NO POEMA: O poema transfere uma vista de uma cena para dentro de seu universo, o tema simples ganha vida na limpidez do poema, no que segue : “Transferir o quadro o muro a brisa/A flor o copo o brilho da madeira/E a fria e virgem liquidez da água/Para o mundo do poema limpo e rigoroso”. O poema tenta, então, preservar esta vida iluminada da decadência e da ruína, eis o desejo expresso no poema : “Preservar de decadência morte e ruína/O instante real de aparição e de surpresa/Guardar num mundo claro/O gesto claro da mão tocando a mesa”.

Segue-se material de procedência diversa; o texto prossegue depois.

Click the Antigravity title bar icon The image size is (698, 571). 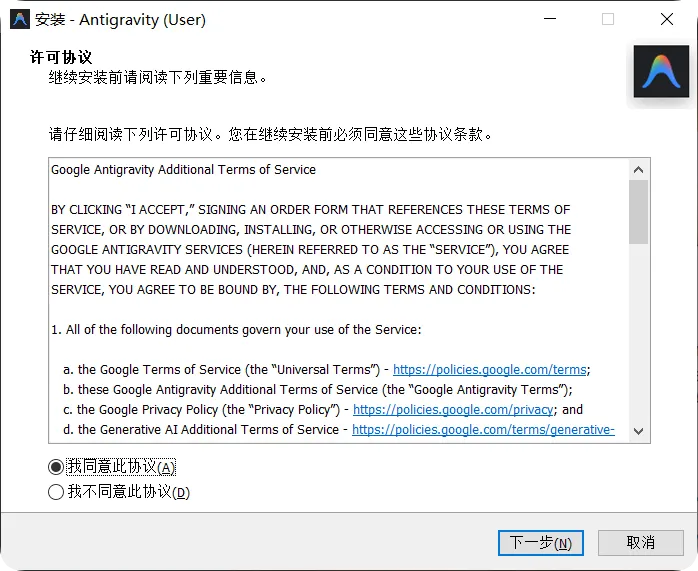coord(20,20)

FERNANDO PESSOA: O poema homenageia o prolífico e multiforme poeta português, no que temos : “Teu canto justo que desdenha as sombras/Limpo de vida viúvo de pessoa/Teu corajoso ousar não ser ninguém/Tua navegação com bússola e sem astros/No mar indefinido”. E a descrição faz do poeta o sentido que Sophia vê em seus poemas, e a homenagem reafirma a dimensão gigantesca que Fernando Pessoa ganhou na poesia mundial, no que temos : “Criaram teu poema arquitectura/E és semelhante a um deus de quatro rostos/E és semelhante a um deus de muitos nomes” (…) “Invocando a presença já perdida/E dizendo sobre a fuga dos caminhos/Que foste como as ervas não colhidas”.

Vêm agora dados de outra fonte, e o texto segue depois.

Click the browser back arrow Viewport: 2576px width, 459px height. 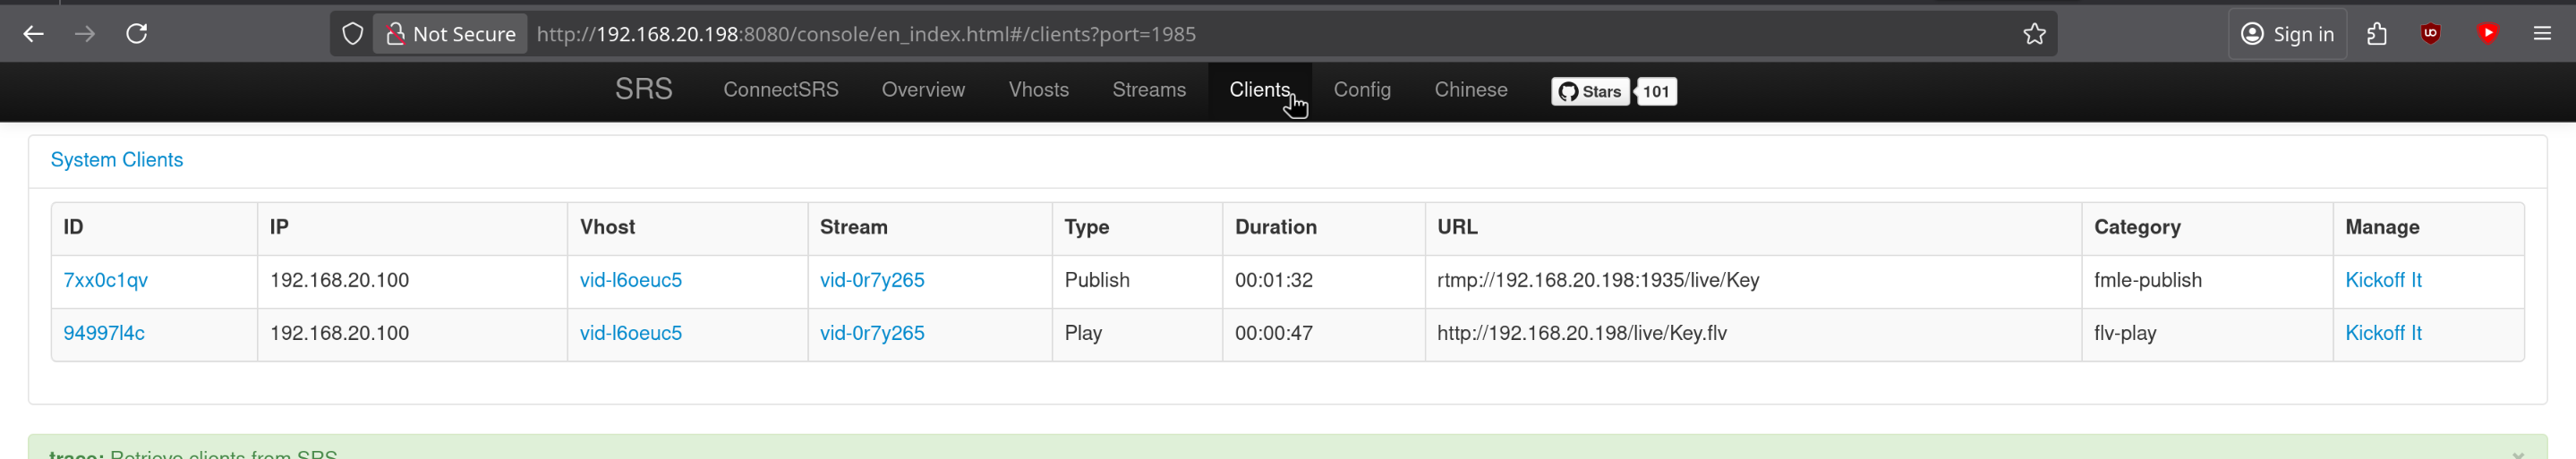point(33,34)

O HOSPITAL E A PRAIA: A descrição fria do hospital abre este poema : “E eu caminhei no hospital/Onde o branco é desolado e sujo/Onde o branco é a cor que fica onde não há cor/E onde a luz é cinza”. E a poeta vai ao mundo, contudo, mais uma vez a natureza, praias e campos, e a imagem reinante do mar em sua poética : “E eu caminhei nas praias e nos campos/O azul do mar e o roxo da distância/Enrolei-os em redor do meu pescoço/Caminhei na praia quase livre como um deus” (…) “Não perguntei por ti à pedra meu Senhor/Nem me lembrei de ti bebendo o vento/O vento era vento e a pedra pedra/E isso inteiramente me bastava” (…) “Porém no hospital eu vi o rosto/Que não é pinheiral nem é rochedo/E vi a luz como cinza na parede/E vi a dor absurda e desmedida”. A poeta sonhava com toda a paisagem marítima, mas acorda novamente na imagem fria do hospital, o mundo da dor.

Gustavo Bastos, filósofo e escritor.